Getting Started with Network Forensics Tools

by Rocky DeStefano in ,

I’ve heard the following question more than a few times recently:  “I’ve invested significantly in my NetWitness/Solera/Other Network Forensics platform and it is installed and being feed information, now what do I do?”

Please allow me to contemplate the real value of these tools so that I may answer that question more effectively for a broader audience.  In my opinion, the single most important reason to have these tools is to discover the things that aren’t/can’t/won’t be logged or alerted.  With these tools we can now ask questions directly of the data and not be limited to or rely on pre-defined questions that are based on an inference of subsets of data.  The blinders are off.  To us, the tools themselves aren’t the value proposition - the data itself and the innovation in analytical techniques is the real benefit to the organization.  When used properly, network forensic tools can fundamentally change your security organization from the broken alert-driven model into a more effective data-driven analytic model.  

With that in mind here are some beneficial starting points to extract the most value from your network forensics investment(s):

Understand Risks and Visibility:  You know your risks better than anyone else.  Figure out what data you can’t live without and start there.  What is the most important problem to solve today?

  • Many start with Perimeter traffic to detect data exfiltration or C&C traffic or other suspicious activity coming in or departing the network via the front door.
  • Maybe monitoring the “Core” of the network to look for lateral movement of adversarial activity is more appropriate for your organization because of specific threats you face?
  • Perhaps you require specific views into Key Business Units / Plants / Financial enclaves / Administrator (but not backup) Segments?

Typically the answer is “yes” to all of the bove, at least eventually.  Understanding why you are monitoring those networks goes a long way into creating an environment that favors defensibility.  I would encourage you to understand very clearly why you are monitoring each segment.

For each device deployed capture device do you know what you are actually monitoring on the network?

  • Is everything sourced as the proxy?  If so, you’re going to dislike life nearly immediately.
  • Are you seeing both sides of the session?
  • Do you audit changes to taps/spans or tools like Gigamon/VSS/Anue.  Note:  This last point hurts way more often than it should.

From a Visibility and Risk Perspective perhaps the most important question to answer is as follows:

 “What data am I missing?”

You should be asking that specific question on a daily basis and finding solutions to solve any inconsistencies or omissions in data available to the analyst.

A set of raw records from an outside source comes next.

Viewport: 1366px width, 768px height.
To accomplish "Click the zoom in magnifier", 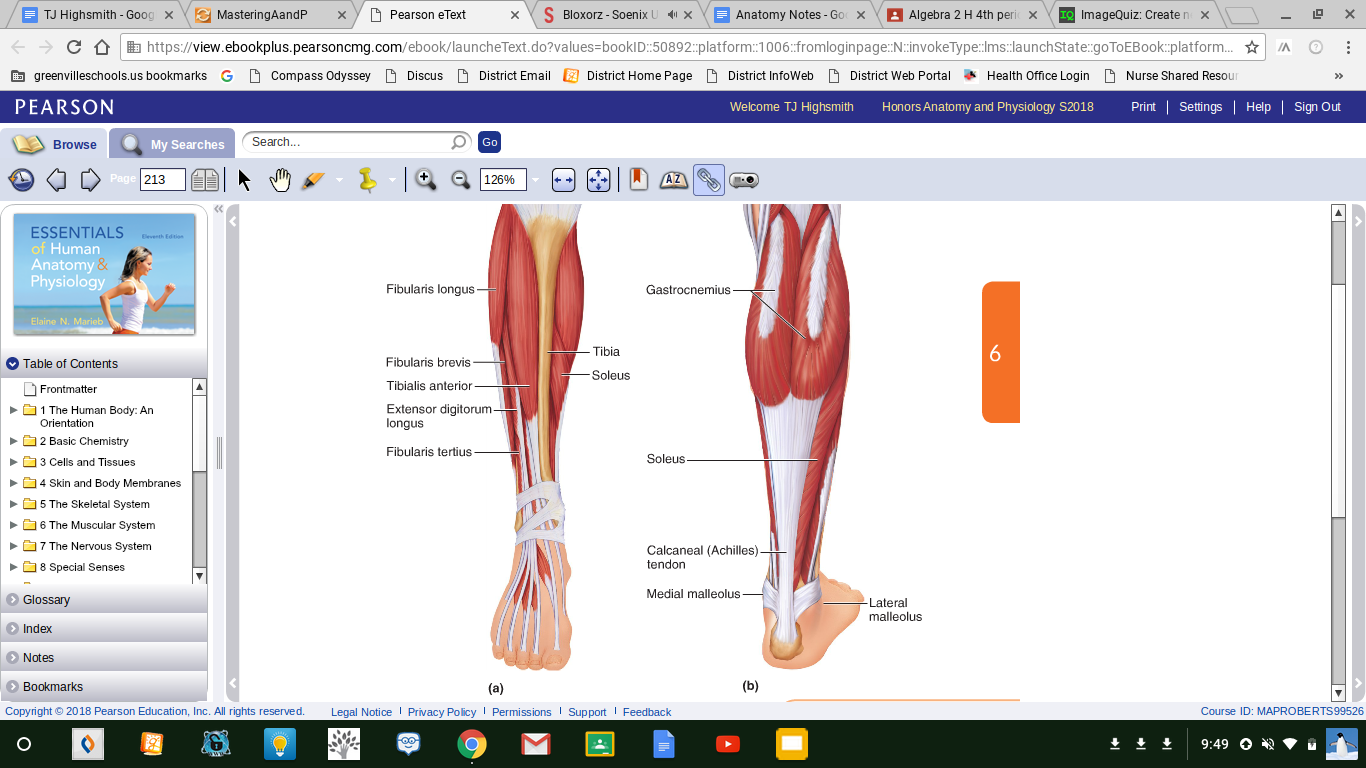I will tap(425, 180).
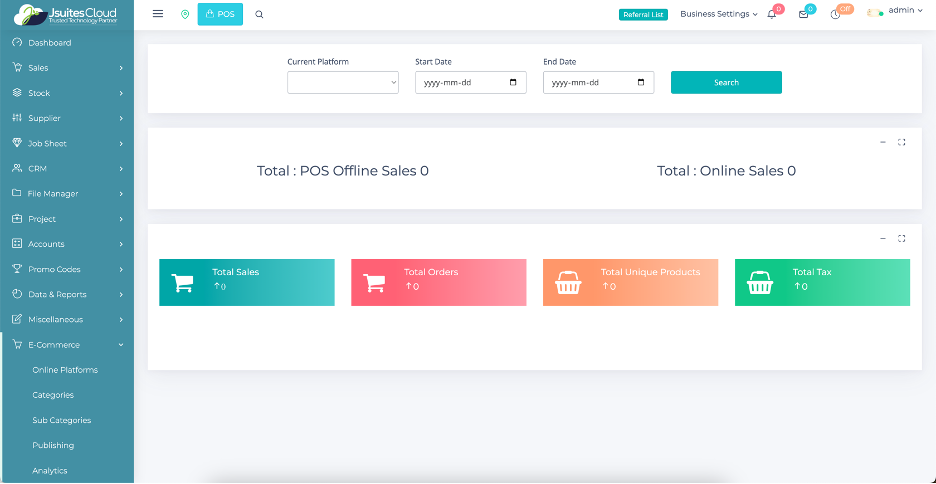Open the notifications bell icon
Image resolution: width=936 pixels, height=484 pixels.
click(772, 14)
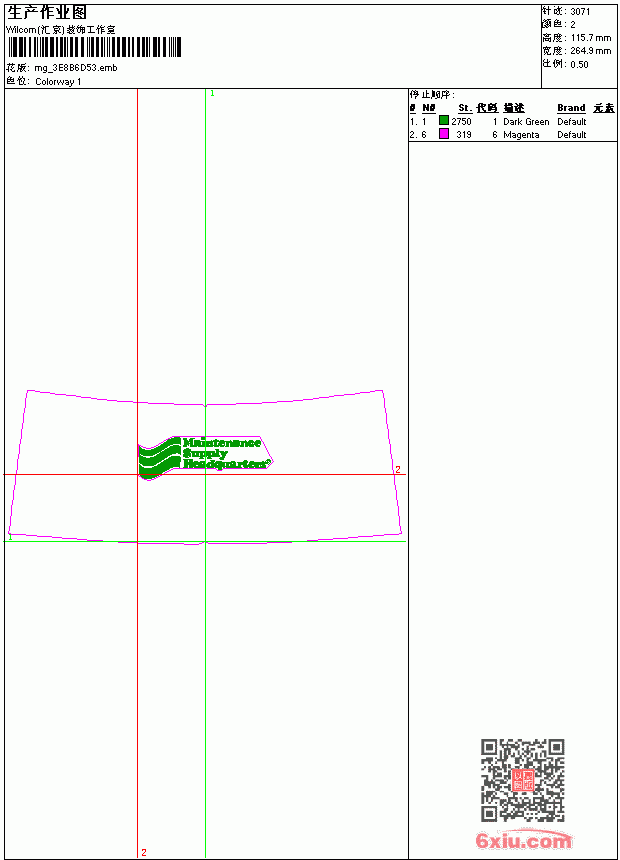The width and height of the screenshot is (620, 860).
Task: Select the red seal stamp inside QR code
Action: 523,780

System Tuning:  Ok now that you have placed the sensors strategically and tactically throughout your network it’s time to maximize the effectiveness of your investments by efficiently using processing and storage. Simple tasks go a long way towards reducing unnecessary data and making what’s left much more useful to your analysts. 

  • Screen/Filter out backup traffic.  The tools make for a very high priced backup tool.  At the same time you probably don’t want to exclude all administrative networks.

  • System content can be “pruned” as well.  For example if a piece of content is “triggering” an alert 250K / day perhaps it is up for “tuning”.  Fix it, refine it or trash it.  Find a more effective way.


Add contextual information:  This can be as simple as providing the tool a list of subnets and descriptors so that when an analyst wants to know more about the IP that information is automatically available as “meta” or “context” and doesn’t have to be looked up individually.

This becomes more powerful as you learn to use that data to better direct analysis activities.  All the same ideas that were promised with SIEM can be brought into these tools to enable similar analytic techniques but with more fidelity and focus.

Integration efforts:  Some common Use-Cases that naturally drive integration efforts very simply and quite effectively.

  • “Enable the Analyst” by providing workflow from the SIEM to the Network Forensics tool.  “I want to research the data relevant from this SIEM correlation event by right clicking in my SIEM and pulling back the full session for reconstruction and analysis.”

  • “Automate the known bad” by sending Network Forensics data to the SIEM.   “I want to send a highly vetted “alert” to SIEM for operational workflow efficiencies.”

  • “User Context” I want to associate user information to network traffic.  Active Directory integration is available with most of these tools at least to some degree.  Or look to integration with identity tools


Training: Some of the basic usage of these tools is intuitive and easy.  Extracting the highest value from these tools is not so easy.  Things like authoring your own signatures or gathering different types of data and looking at it differently aren’t easily picked up without training or advanced assistance.  Certainly, you can and should use the companies’ community to help along the way, but don’t rely solely on that.  Enable your team to fish for themselves.

Summary:  Network Forensics Tools are helpful by adding full context to investigations and to monitoring activities, and if used correctly they are supremely valuable in maturing your security program.  These tools can help you constantly evolve your incident detection program.  Having visibility into your data and being able to interrogate your data to answer specific questions is a powerful tool in the hands of seasoned security teams.  Analysts can now carve through data in more effective ways to help keep pace with the increasing advanced threats we all face.  Instrumented properly these tools can also help you keep pace with all the environmental changes across your networks.  

Advanced, Fast, Flexible - Choose all three or keep fighting the same losing battle as you did over the last decade.